If I thought seeing the cloaked ship from the outside was creepy, that was nothing compared to what I saw when I turned to look ahead.
We were surrounded by a dark, impenetrable forest. The only direction we could possibly walk was into the entrance of a tunnel.
The tunnel was made of spider webs.
"Oh FUCK no!" I cried.
"You can stay on the ship if you want," Jack said. "I wouldn't blame you."
There's no way I would have. Without Jack I'd be fucked anyway. I had no idea how to fly the Eagle's Wing. I was in the middle of nowhere on the legendary continent of Atlantis, and I hadn't seen anyone I knew from the globe in over two decades. I was sticking to him like gum on an arcade floor.
"Nah, dude, I'm in this with you," I said, shuddering. "But you go first!"
We both had flashlights, but as we entered the tunnel, I kept mine pointed entirely on Jack's back. I had absolutely no desire to see what was in any other direction. It was just after daybreak, but the only light that penetrated the web was a dim sickly green. It was just enough to show the shadows of scurrying things.
I thought back to my time as a ditchdigger in purgatory. Keep moving forward, one shovelful at a time. That got me through.
We entered a large chamber. We were still surrounded on all sides by web, but the risk of imminently brushing against one had lessened. In front of us, the web sloped up into pitch darkness that our flashlights could not penetrate.
"Please tell me we don't have to climb that," I groaned.
"Whoooooooooo daaaaaaresssssss..."
Oh shit. A spine-chilling hiss echoed out from the darkness ahead.
"Whooooooooooooooooooooo daaaaaaaaaaaaaaaaressssssssssssssss..."
Eight ruby-red eyes in two rows gleamed from the shadows.
"Ohfuckohfuckohfuckohfuckohfuck..." I whimpered.
"WHO DARES DISTURB THE GREAT AND POWERFUL WEAVER OF FATE???"
A giant spider charged down toward us, furry appendages flailing.
"Fuuuuuuuuuuuuuuuuuuuuuuuuuuuuck," I cried, ducking behind my arms.
"Oh, dude, Jack!" the spider voice said. "Hold up..."
The eyes of the spider stopped glowing, and it collapsed to the ground, curling up. There was the loud clunk of a large switch being thrown, and the chamber was flooded with bright light from above. Lights, actually—large industrial pressurized gas lamps. The light easily cut through the web, which appeared to be held up by a framework of pvc piping. Behind the web were green stage lights mounted on poles.
I looked at Jack.

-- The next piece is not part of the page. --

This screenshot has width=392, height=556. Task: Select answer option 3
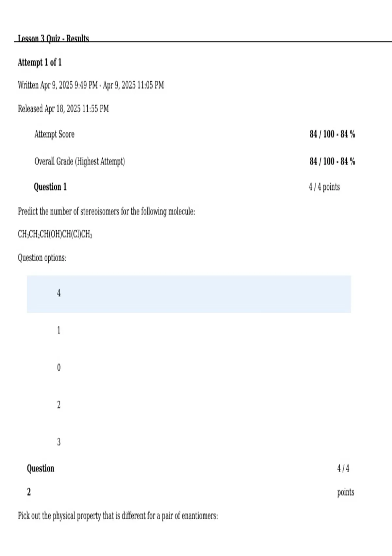tap(59, 442)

He hadn't nearly pissed his pants the way I almost did, but he was clearly as confused as I was.
Just behind the web, a door opened and an old Native American man walked out. I mean, he probably wasn't Native American. We were a million miles away and on the other side of a major spacetime distortion from America. But the man had a tan, leathery face and long salt-and-pepper grey hair. He was wearing a fringed vest over a zigzag-patterned shirt, jeans, and even a silver feather earring dangling from his left ear.
Dude looked like an Indian.
"Professor Coyote?" Jack asked hesitantly.

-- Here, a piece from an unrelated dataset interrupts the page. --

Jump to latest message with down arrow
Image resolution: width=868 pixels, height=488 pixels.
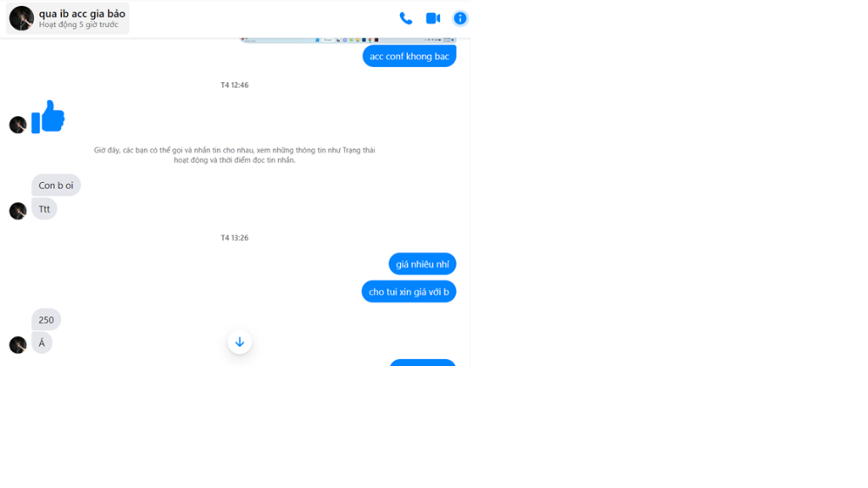240,342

"Yeah, long time no see, kemosabe!" the man laughed, struggling to push aside a curtain of fake cotton webbing before opening his arms in greeting.

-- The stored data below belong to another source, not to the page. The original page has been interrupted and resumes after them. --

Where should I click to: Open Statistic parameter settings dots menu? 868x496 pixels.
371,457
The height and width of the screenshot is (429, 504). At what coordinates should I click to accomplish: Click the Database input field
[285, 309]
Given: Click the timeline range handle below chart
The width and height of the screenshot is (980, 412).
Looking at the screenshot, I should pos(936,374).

"Dude, Professor Coyote!" Jack said, running up to shake his hand. "What the heck are you doing here?"
"Side hustle," Coyote laughed. "Tenure pays for shit these days. What, you didn't think there was actually a giant spider weaving everyone's fate, did you?"
"Uh, yeah, no, of course not," Jack said, turning to me. "John, this is my favorite professor from college, Professor Coyote!"
"Please, you guys just call me Coyote," he said. "You're not my students, I'm just a dude."
"It's nice to meet you, Coyote," I said, shaking hands.
"Oh, I've been waiting a long time to meet you," Coyote smiled, "St. John!"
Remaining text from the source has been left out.